The latest report released by the International Atomic Energy Agency, and other material available to Western intelligence agencies, suggests that Iran appears to be closer to its goal than had been previously thought: potentially in possession of a sufficient amount of highly enriched uranium for the manufacture of two or three bombs, which would then be armed with a nuclear trigger. As such, the nuclear clock is ticking faster than the one counting down toward sanctions. Meanwhile, the American responses to the developments appear to be indecisive.

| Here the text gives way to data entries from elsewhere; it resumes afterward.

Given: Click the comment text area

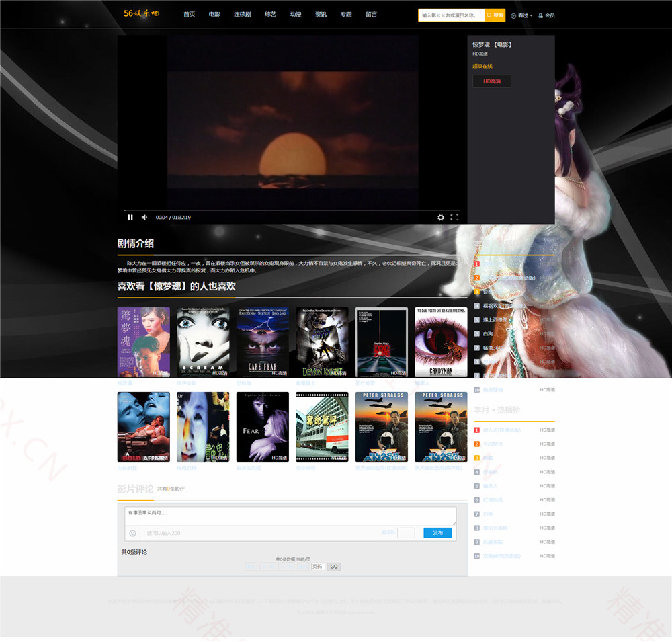Looking at the screenshot, I should 290,516.
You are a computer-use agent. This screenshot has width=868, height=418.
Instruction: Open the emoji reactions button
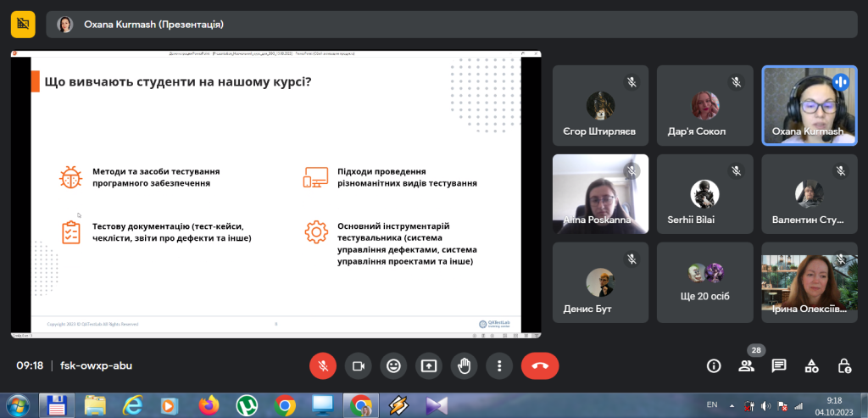coord(393,365)
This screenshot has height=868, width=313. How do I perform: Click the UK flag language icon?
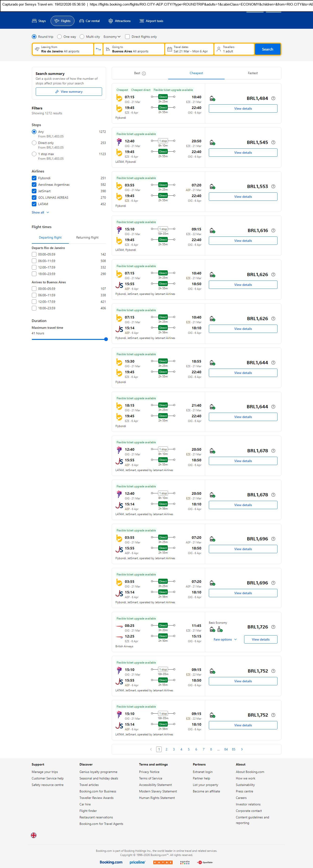click(34, 835)
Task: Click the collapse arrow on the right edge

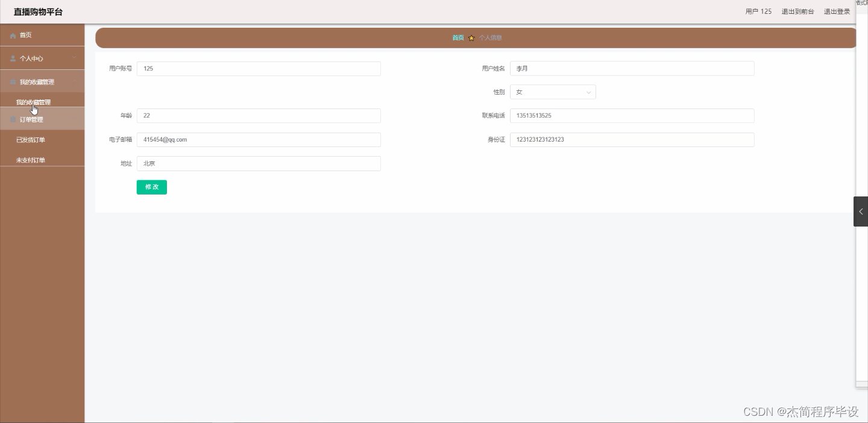Action: [x=861, y=212]
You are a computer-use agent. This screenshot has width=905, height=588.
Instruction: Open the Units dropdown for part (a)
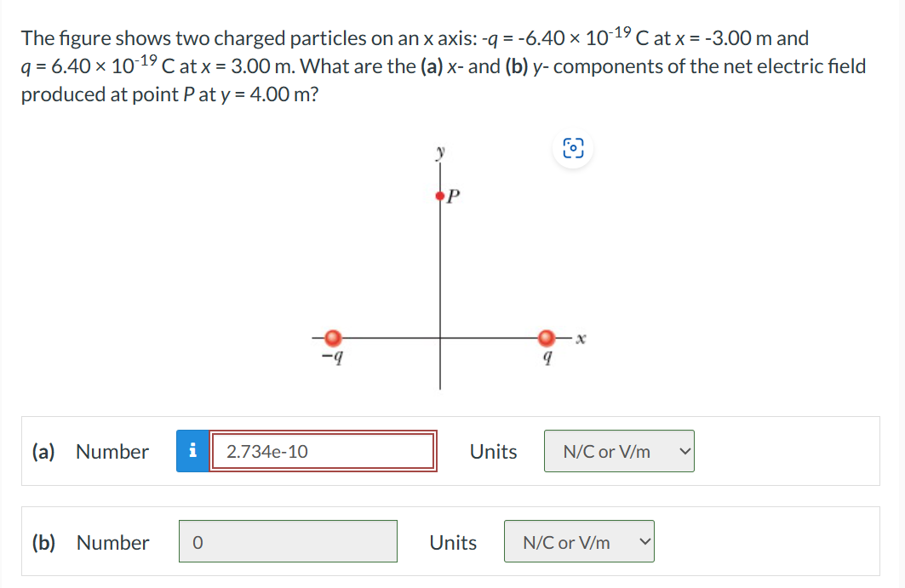pos(619,452)
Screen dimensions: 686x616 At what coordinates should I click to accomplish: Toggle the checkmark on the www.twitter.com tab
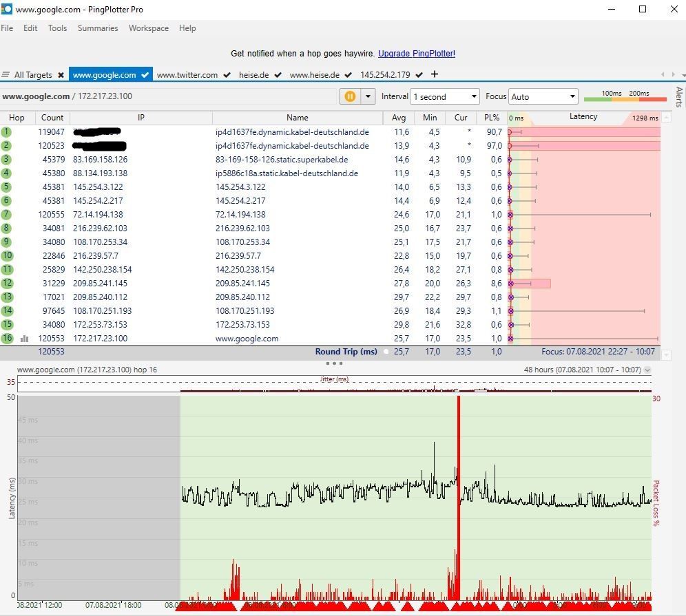tap(227, 75)
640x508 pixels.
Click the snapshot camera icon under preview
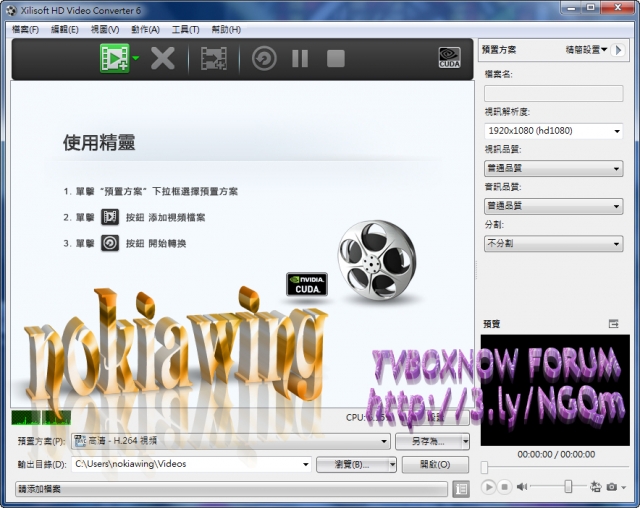pos(612,487)
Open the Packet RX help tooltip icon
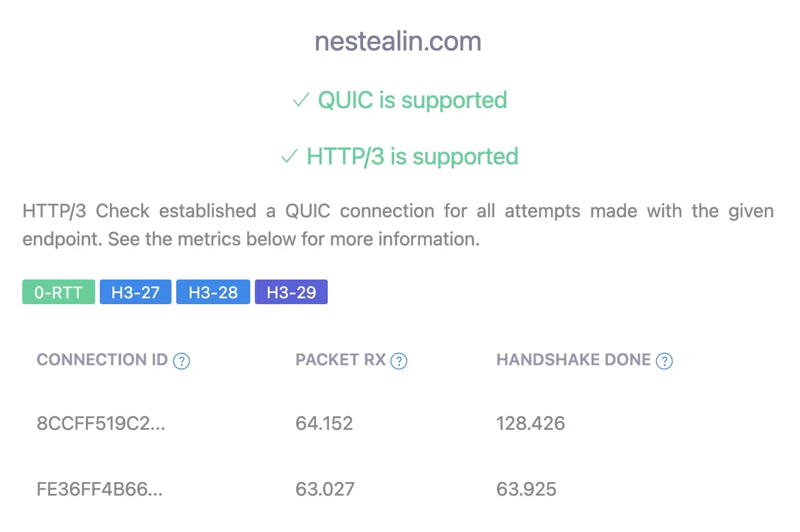The image size is (800, 532). coord(399,361)
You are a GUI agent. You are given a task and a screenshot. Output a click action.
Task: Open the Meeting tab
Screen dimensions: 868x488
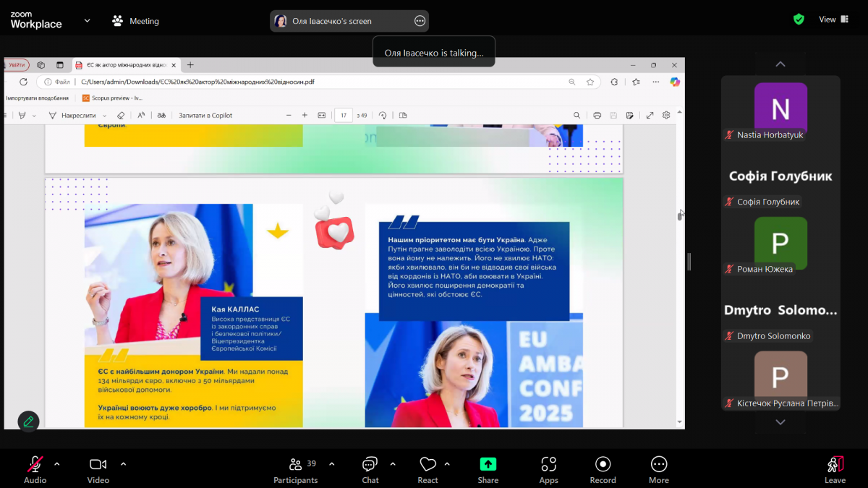click(135, 21)
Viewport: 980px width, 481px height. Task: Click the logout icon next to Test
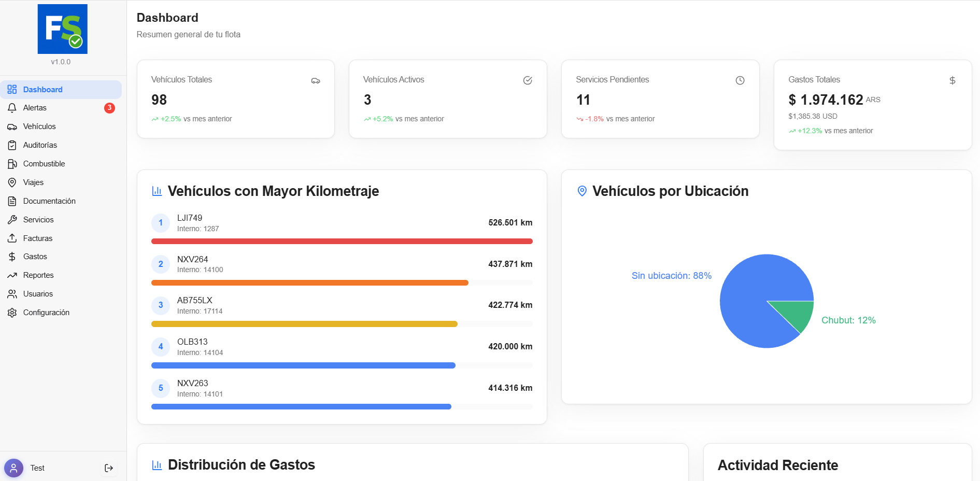click(x=109, y=468)
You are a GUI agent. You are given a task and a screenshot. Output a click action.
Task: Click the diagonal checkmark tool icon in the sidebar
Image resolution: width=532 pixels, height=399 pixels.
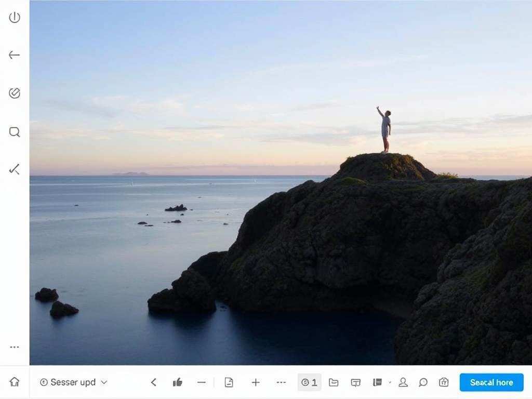[x=15, y=169]
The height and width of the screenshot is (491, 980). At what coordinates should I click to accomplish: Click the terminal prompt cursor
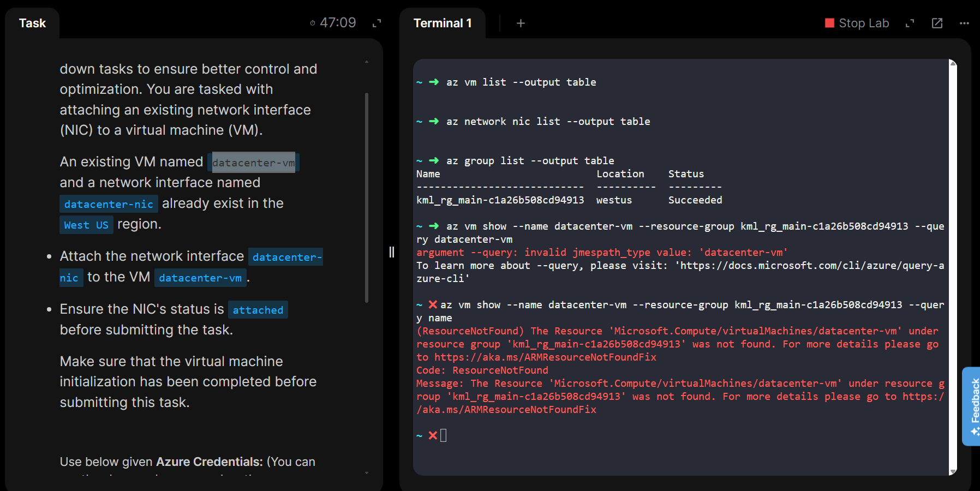point(443,435)
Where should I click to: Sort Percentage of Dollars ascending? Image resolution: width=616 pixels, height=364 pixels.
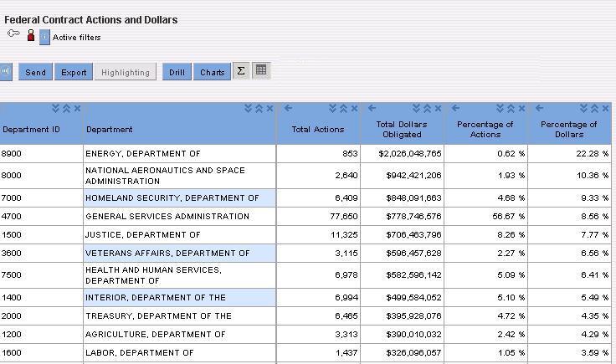594,109
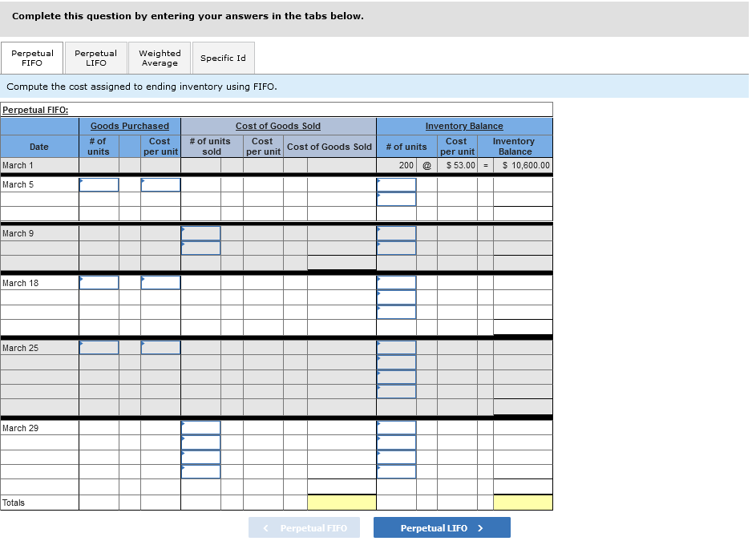
Task: Click the March 1 beginning balance row
Action: coord(39,165)
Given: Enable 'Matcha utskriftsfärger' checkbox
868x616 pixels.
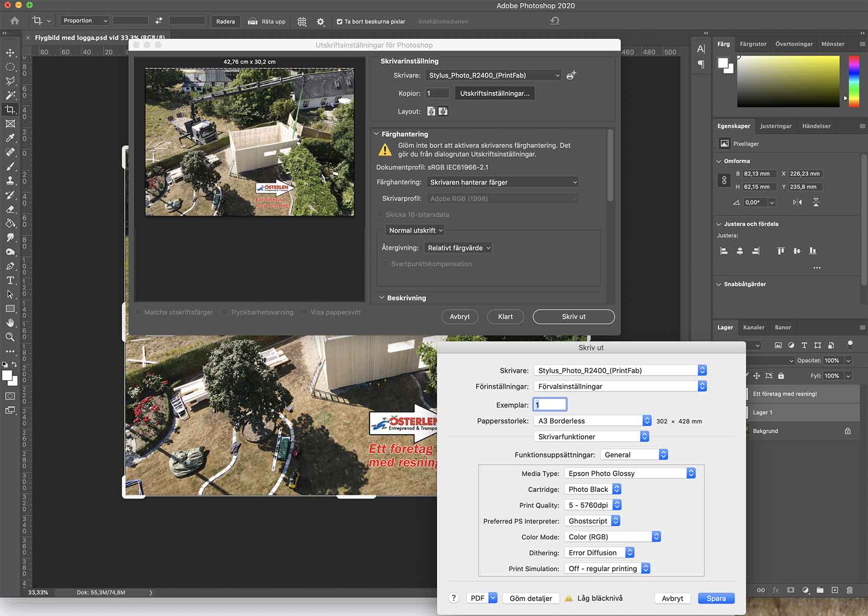Looking at the screenshot, I should [138, 312].
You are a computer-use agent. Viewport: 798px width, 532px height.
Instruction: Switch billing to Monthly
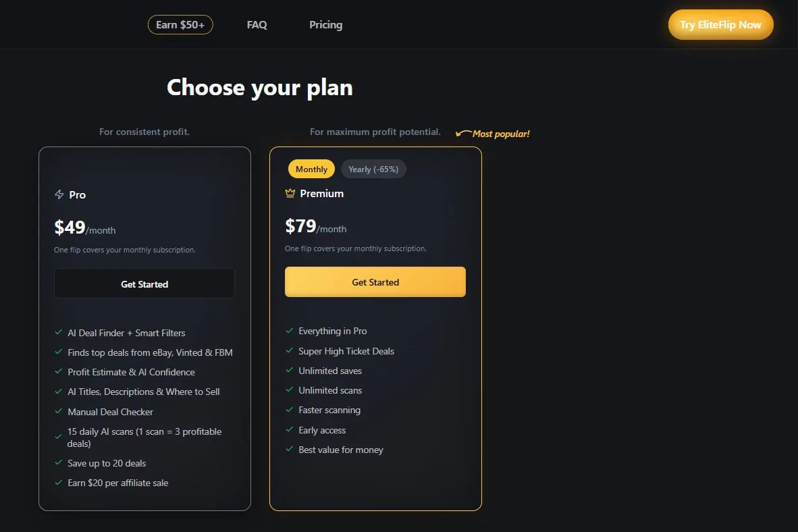tap(311, 169)
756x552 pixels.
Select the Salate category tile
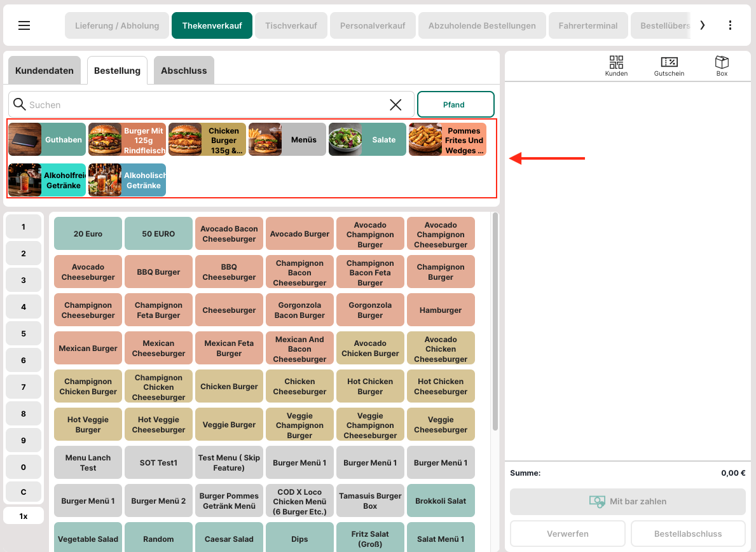[368, 139]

PM: Int'l comunity like 'stalled car'
Netanyahu, at a briefing before the Knesset Committee of Foreign Affairs and Defense, described the pace at which the international community is handling the issue as that of a "stalled car." The prime minister argued that pressure on Iran cannot be effective if it does not incorporate sanctions.
These developments are putting increasing pressure on Israel and accelerating discussions among its leaders on whether a preemptive strike against Iran's nuclear sites is something to consider. In response, a series of senior U.S. officials have made their way to Israel in an effort to assuage Netanyahu and block an Israeli strike at this time.
Yesterday the prime minister accused Iran of a "systematic process of armament and provocation" and said that Israel is not looking for a confrontation with Syria, despite Tehran's claims to the contrary. Brigadier General Yossi Baidatz, who heads research at Military Intelligence and who spoke before the Knesset committee following the prime minister, argued that "the Syrians are delivering components to Hezbollah that they would not have dared to deliver earlier." Baidatz did not get into specifics, but his comments are part of a series of statements made during the past week, by Barak and Clinton as well.
Baidatz said Hezbollah is still planning to carry out attacks on Israeli targets abroad as revenge for alleged Israeli assassinations of its operatives, while simultaneously broadening its presence in Lebanon. All the while, he continued, it is receiving advanced weapons from Syria and Iran, including "long range missiles, anti-aircraft and anti-tank weapons."
The latest statements from Israeli and U.S. officials suggest the following scenario: Iran is planning an escalation along the border between Israel and Lebanon; and in a more extreme case, this would also include the border with Syria. If this happens, sanctions against Iran may be delayed further, enabling it to progress along its nuclear path, and diverting international attention toward the urgent need of calming the situation between Israel and its northern neighbors.
There is no guarantee that such a scenario will manifest itself, but the fact that it has preoccupied so many parties over the past few weeks can explain the preparedness in the north, as well as the war of words between the various sides - peaking with last week's summit in Damascus between Iranian President Mahmoud Ahmadinejad, Syrian President Bashar Assad and the heads of terrorist groups.